### Prompt
If a line below falls between the line with "This screenshot has height=419, width=854." and the line with "Task: Select the 份数 field containing 1", or is one of those two, output it exactly; output nothing else and no pictures.
┌──
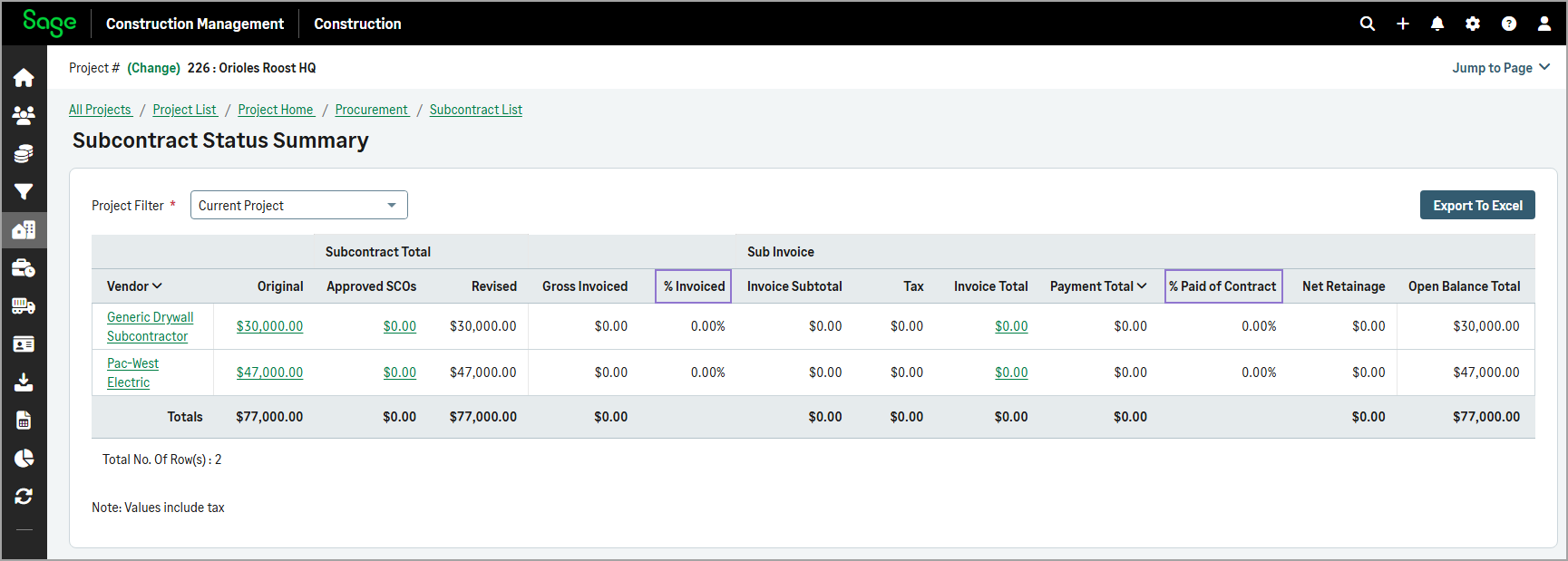Open the notifications bell
Viewport: 1568px width, 561px height.
[x=1437, y=24]
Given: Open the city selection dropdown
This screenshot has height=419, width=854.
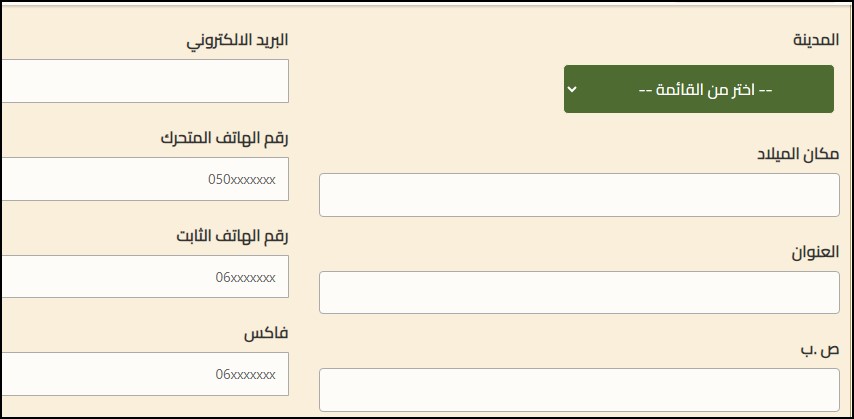Looking at the screenshot, I should [x=700, y=89].
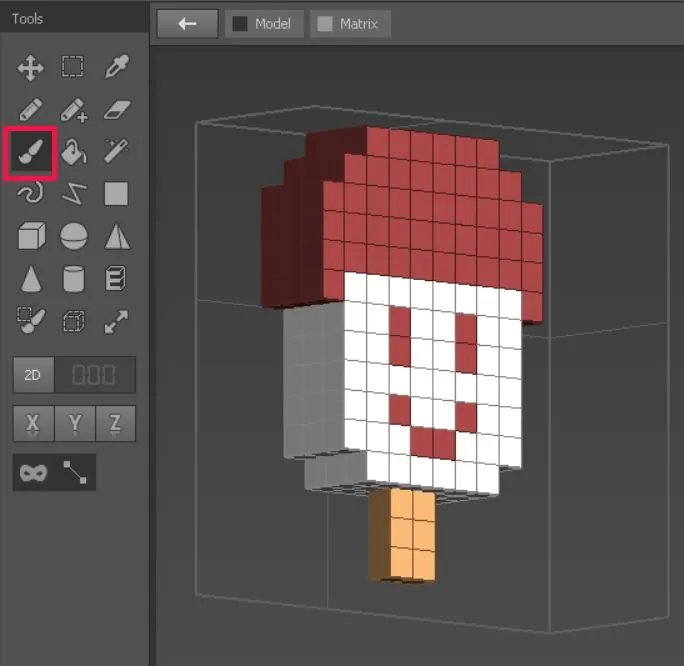Select the Move tool
684x666 pixels.
click(x=30, y=68)
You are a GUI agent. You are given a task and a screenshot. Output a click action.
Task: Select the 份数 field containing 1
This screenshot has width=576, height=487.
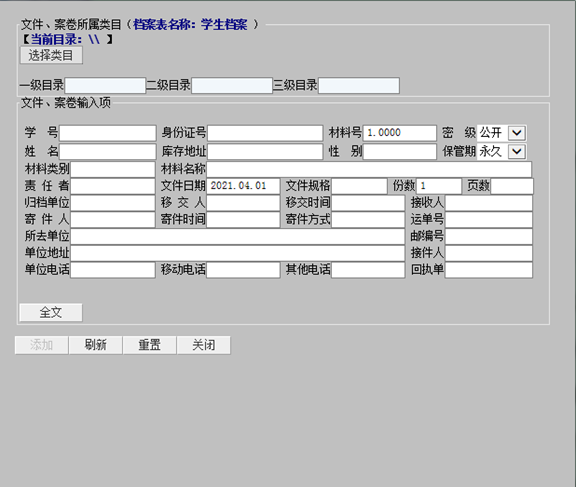439,186
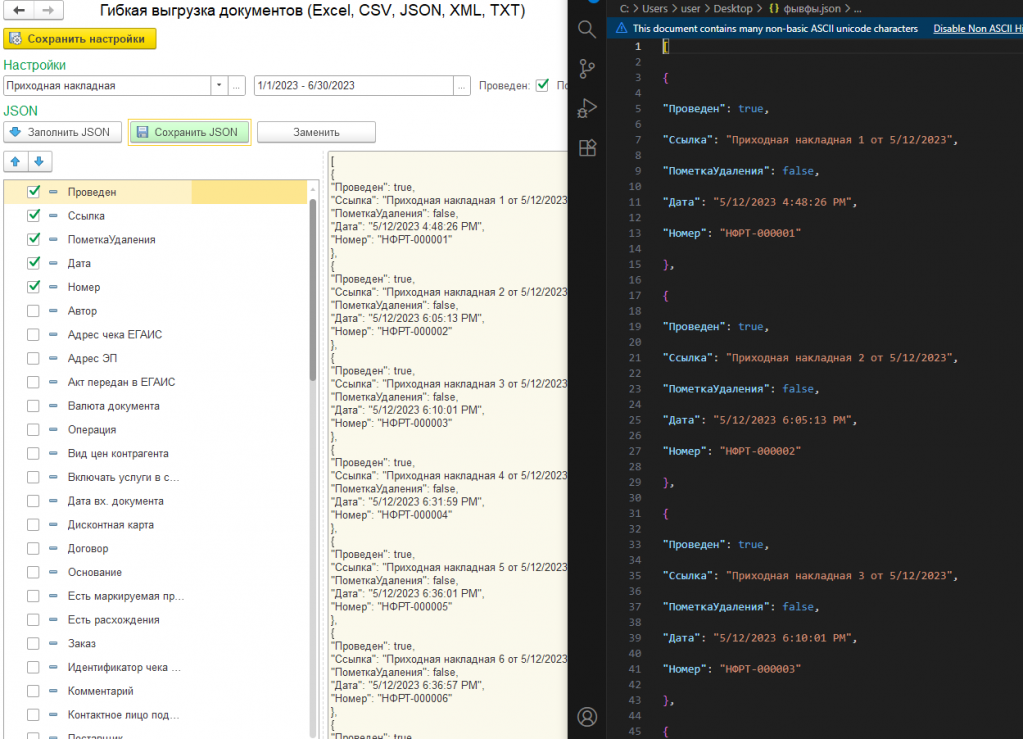
Task: Click the Заполнить JSON button
Action: [64, 132]
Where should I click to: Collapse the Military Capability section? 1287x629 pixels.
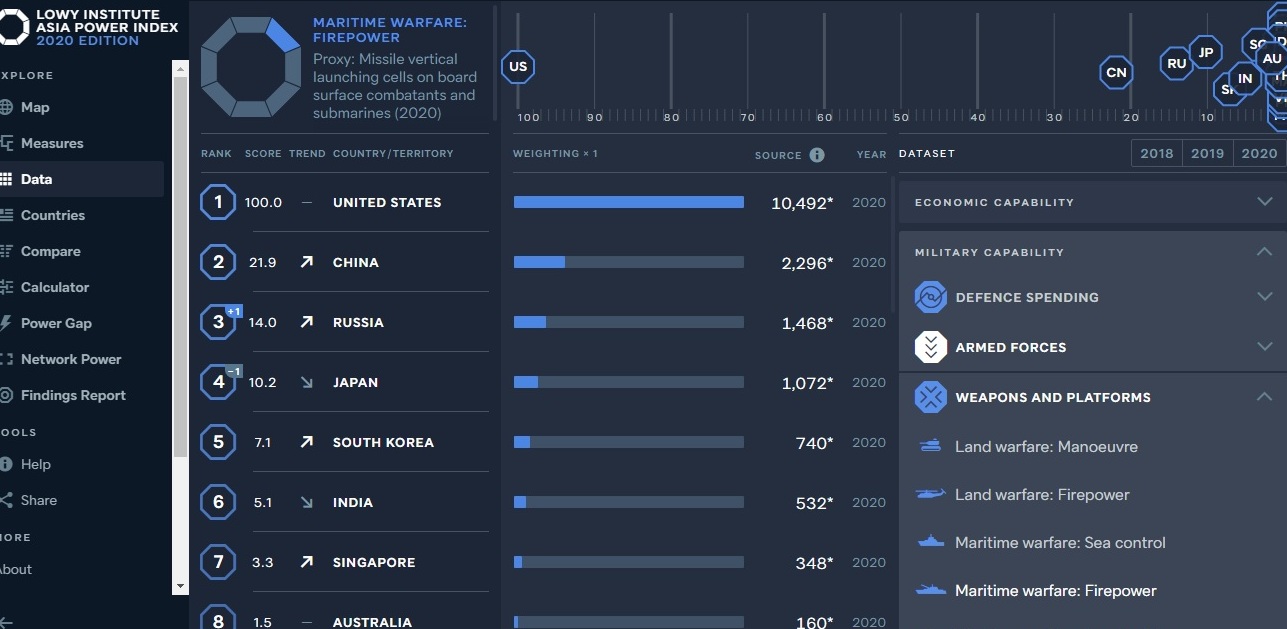pyautogui.click(x=1264, y=252)
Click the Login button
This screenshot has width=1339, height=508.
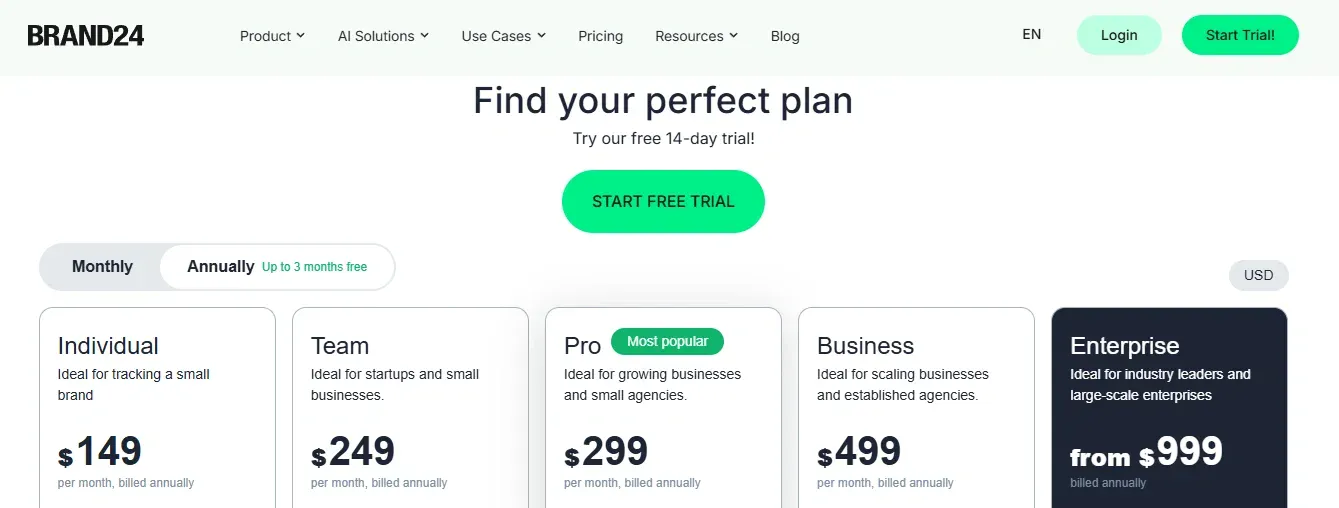tap(1119, 35)
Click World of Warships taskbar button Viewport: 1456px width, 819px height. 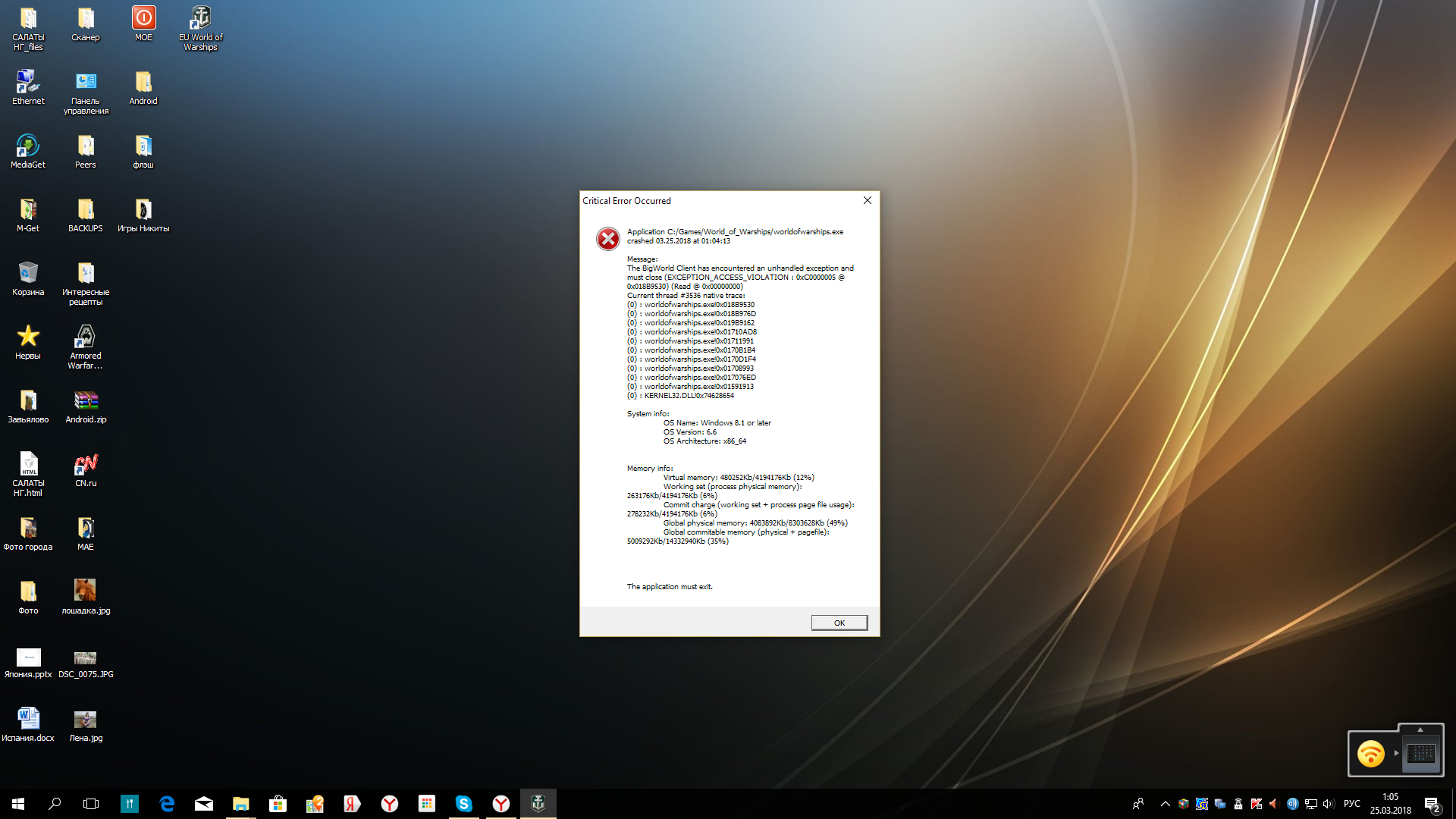pyautogui.click(x=538, y=804)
└──
### Answer section
This screenshot has height=419, width=854.
Looking at the screenshot, I should [x=700, y=89].
Select the Move tool
684x666 pixels.
click(x=30, y=68)
You are a GUI agent. You are given a task and a screenshot. Output a click action.
Task: Select the 份数 field containing 1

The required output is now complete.